# Conectar repetidor wifi con cable lan



## jorgeruizb10 (Mar 31, 2020)

Buenas, acabo de comprar un repetidor wifi( D- link DAP 1620), mi idea era mejorar la conexión que tengo en la PS4 ya que con 100 mb en casa cuando está conectado algún ordenador más alguna tablet la conexión es muy deficiente. Usando sólo el repetidor la conexión no ha mejorado nada por lo que he pensado en usar un cable lan.
Quería saber si conectando el cable lan al repetidor y a la playstation haría la misma función que un PLC y si me recomendáis hacerlo o devolverlo y comprar un PLC. La cosa es que normalmente los cables lan que vienen con los PLC no creo que me lleguen a conectar los dos sitios, sin embargo si compro un cable sólo de 3-4 metros para el repetidor si que me llega a conectar el repetidor con la play. Muchas gracias.


----------



## Dr. Zoidberg (Mar 31, 2020)

No sé lo que es un PLC...o mejor dicho, si sé pero lo que conozco no tiene nada que ver con tu consulta, así que será otra cosa.



jorgeruizb10 dijo:


> Usando sólo el repetidor la conexión no ha mejorado nada por lo que he pensado en usar un cable lan. Quería saber si conectando el cable lan al repetidor y...

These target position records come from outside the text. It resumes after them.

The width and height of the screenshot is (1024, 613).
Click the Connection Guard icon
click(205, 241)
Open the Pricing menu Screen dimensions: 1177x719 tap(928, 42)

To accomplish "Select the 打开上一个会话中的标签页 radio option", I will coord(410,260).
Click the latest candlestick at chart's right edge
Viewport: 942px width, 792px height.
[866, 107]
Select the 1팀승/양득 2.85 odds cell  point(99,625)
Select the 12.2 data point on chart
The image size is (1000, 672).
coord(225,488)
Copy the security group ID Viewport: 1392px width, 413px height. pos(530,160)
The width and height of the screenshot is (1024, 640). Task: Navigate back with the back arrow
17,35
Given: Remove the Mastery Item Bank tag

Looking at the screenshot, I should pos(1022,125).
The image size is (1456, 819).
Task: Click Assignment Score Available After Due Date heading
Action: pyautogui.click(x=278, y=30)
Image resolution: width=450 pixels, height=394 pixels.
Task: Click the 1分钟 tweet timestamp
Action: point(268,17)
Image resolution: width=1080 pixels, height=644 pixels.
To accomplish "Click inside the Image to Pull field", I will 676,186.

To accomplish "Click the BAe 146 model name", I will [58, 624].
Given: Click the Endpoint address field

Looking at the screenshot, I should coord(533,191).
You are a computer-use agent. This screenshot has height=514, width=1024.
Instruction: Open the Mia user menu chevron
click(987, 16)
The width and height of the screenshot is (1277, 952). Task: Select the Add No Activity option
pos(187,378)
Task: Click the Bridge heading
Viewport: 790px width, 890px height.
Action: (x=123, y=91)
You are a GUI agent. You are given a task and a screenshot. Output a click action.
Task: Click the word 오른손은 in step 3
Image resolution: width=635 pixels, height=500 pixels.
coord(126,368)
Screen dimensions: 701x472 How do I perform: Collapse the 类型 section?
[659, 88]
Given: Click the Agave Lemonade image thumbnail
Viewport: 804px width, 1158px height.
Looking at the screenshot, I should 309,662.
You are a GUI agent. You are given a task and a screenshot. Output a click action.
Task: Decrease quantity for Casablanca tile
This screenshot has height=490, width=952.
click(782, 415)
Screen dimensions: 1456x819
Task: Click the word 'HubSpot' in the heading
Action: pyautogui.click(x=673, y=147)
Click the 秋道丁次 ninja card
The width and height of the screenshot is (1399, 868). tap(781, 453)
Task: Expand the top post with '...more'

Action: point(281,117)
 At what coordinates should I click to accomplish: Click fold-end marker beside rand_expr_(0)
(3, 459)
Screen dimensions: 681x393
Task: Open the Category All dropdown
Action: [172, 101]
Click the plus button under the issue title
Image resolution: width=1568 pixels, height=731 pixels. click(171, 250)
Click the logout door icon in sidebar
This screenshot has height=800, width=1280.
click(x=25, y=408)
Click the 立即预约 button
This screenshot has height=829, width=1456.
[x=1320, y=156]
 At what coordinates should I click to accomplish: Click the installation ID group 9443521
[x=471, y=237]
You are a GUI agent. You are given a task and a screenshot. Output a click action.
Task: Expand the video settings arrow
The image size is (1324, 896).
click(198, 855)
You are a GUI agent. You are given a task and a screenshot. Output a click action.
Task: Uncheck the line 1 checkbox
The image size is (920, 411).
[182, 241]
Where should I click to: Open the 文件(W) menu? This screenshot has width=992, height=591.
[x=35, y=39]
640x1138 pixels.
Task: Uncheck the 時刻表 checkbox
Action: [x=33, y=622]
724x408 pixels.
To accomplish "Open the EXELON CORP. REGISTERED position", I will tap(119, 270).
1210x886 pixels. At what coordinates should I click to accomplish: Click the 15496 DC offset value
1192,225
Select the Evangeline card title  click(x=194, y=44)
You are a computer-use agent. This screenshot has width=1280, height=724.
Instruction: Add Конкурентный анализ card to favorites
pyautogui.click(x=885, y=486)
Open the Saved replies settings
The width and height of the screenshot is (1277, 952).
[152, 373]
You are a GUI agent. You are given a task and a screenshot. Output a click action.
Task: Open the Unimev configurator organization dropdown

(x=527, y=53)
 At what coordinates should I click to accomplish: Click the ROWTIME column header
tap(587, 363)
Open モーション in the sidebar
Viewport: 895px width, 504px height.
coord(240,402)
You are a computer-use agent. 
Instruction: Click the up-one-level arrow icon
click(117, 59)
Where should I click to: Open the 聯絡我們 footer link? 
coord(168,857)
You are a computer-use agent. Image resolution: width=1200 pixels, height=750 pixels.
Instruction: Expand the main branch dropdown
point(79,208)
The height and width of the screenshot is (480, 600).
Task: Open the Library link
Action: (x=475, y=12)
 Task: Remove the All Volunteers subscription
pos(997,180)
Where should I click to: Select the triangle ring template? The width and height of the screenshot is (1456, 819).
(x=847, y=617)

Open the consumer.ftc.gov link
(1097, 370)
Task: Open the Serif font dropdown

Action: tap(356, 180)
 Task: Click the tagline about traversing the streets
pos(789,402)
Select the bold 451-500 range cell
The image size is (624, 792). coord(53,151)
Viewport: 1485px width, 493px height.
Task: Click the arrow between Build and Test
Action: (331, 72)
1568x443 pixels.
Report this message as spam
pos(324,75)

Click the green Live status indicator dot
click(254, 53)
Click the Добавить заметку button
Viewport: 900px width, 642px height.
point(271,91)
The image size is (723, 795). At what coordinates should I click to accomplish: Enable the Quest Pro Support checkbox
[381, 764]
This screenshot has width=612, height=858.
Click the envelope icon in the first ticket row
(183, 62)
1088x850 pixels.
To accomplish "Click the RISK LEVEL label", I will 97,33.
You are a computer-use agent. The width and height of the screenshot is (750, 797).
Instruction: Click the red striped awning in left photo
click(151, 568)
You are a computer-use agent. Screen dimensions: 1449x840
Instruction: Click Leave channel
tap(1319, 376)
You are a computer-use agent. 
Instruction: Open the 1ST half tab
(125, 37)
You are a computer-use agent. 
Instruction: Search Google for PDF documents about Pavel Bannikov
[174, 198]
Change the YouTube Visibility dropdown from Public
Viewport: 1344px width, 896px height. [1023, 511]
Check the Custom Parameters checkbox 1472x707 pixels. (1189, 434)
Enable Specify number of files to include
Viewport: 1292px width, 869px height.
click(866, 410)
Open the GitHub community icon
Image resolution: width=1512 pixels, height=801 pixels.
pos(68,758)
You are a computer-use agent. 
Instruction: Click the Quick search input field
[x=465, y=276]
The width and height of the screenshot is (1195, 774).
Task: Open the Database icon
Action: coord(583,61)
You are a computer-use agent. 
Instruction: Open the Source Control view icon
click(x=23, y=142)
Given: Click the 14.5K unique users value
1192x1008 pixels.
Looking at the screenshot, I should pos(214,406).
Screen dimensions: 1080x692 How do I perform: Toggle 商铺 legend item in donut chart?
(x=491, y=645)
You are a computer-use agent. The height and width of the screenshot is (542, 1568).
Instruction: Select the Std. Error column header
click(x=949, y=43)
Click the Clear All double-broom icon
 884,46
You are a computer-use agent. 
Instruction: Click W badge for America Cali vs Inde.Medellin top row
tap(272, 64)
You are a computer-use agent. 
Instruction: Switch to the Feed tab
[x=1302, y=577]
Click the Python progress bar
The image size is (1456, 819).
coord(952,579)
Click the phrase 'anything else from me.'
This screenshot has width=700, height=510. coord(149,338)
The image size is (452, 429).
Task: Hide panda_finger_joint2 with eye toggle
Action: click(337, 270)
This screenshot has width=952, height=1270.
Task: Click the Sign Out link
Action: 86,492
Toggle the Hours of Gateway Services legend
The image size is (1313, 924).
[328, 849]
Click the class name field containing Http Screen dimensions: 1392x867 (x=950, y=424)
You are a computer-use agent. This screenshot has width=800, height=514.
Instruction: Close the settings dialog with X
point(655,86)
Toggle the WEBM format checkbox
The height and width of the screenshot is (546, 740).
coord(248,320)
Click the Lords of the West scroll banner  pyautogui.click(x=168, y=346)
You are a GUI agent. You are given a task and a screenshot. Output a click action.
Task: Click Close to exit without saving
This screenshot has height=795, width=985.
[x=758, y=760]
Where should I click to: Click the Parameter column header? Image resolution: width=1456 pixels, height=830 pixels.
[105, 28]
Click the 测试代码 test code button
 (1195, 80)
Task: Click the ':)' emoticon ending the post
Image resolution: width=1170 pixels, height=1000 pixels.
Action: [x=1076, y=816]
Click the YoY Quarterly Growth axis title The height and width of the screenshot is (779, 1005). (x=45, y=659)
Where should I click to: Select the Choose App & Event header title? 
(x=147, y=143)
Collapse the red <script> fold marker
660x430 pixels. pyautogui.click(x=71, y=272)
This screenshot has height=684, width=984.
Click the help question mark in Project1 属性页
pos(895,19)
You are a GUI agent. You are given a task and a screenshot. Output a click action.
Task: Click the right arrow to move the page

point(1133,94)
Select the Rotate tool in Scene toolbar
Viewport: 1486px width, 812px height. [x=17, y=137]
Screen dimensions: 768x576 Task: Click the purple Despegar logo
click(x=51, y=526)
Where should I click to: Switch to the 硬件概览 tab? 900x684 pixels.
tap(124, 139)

Si con el repetidor no vá, que te hace pensar que conectando un cable UTP *al repetidor* te va a mejorar algo?
El repetidor trabaja vía wifi y el conector RJ-45 es una suerte de "salida", pero si el problema es wifi...el cable no va a mejorar nada. Tirá un cable a la PS4 desde el router donde el ISP te dá internet y listo: problema resuelto.
O configurá el router del ISP para que trabaje en modo AC (el repetidor ya lo acepta) y con un poco de suerte vas a lograr mejor señal.

Mas no se puede decir sin conocer el entorno de redes donde estás sumergido...


----------



## Scooter (Mar 31, 2020)

No entiendo nada.

Explica como están conectadas las cosas, wifi, cable, etc.
Me parece que el cuello de botella esa en tu conexión a internet.


----------



## ricbevi (Mar 31, 2020)

Si visualizas cómo funciona un repetidor te darás cuenta que la velocidad no puede ser la misma que si te conectas directamente a tu AP.

Cuando se genera un paquete de información desde el "Cliente", se envía al Repetidor y lo recibe, este envía(emite) al Cliente la confirmación que se recibió el paquete de información bien y pasa a "repetirlo"(reenviarlo) al AP, y espera la confirmación de que el paquete enviado por el repetidor fue recibido por el AP sin errores si todo fue bien.

Si no fue recibido por alguno de los integrantes de la cadena de forma correcta, es peticionado para ser enviado nuevamente.

Te imaginarás que no existe la posibilidad de que dicha información viaje a la misma velocidad con un interlocutor en el medio que sin él.

El caso es que las velocidades se ajustan de forma automática a medida que la señales se incrementan ya que hay menos paquetes perdidos o erróneos y reenvíos en la cadena de tráfico. 

Un repetidor sirve cuando la causante de la disminución de la velocidad se debe al nivel de intensidad de señales bajas, no cuando el problema es que no tenes ancho de banda suficiente contratado en tu conexión.  

Para saber si la causante es que debes contratar mas velocidad o cambiar de ISP, conecta mediante cable de red UTP a la PS4 directamente al dispositivo que te distribuye Internet y verifica que no te pase lo mismo que te está pasando ahora.


----------



## capitanp (Abr 1, 2020)

Lo que necesitamos saber es si tu modem de internet es bibanda, (2G,5G)  2,4Ghz, 5,8Ghz


----------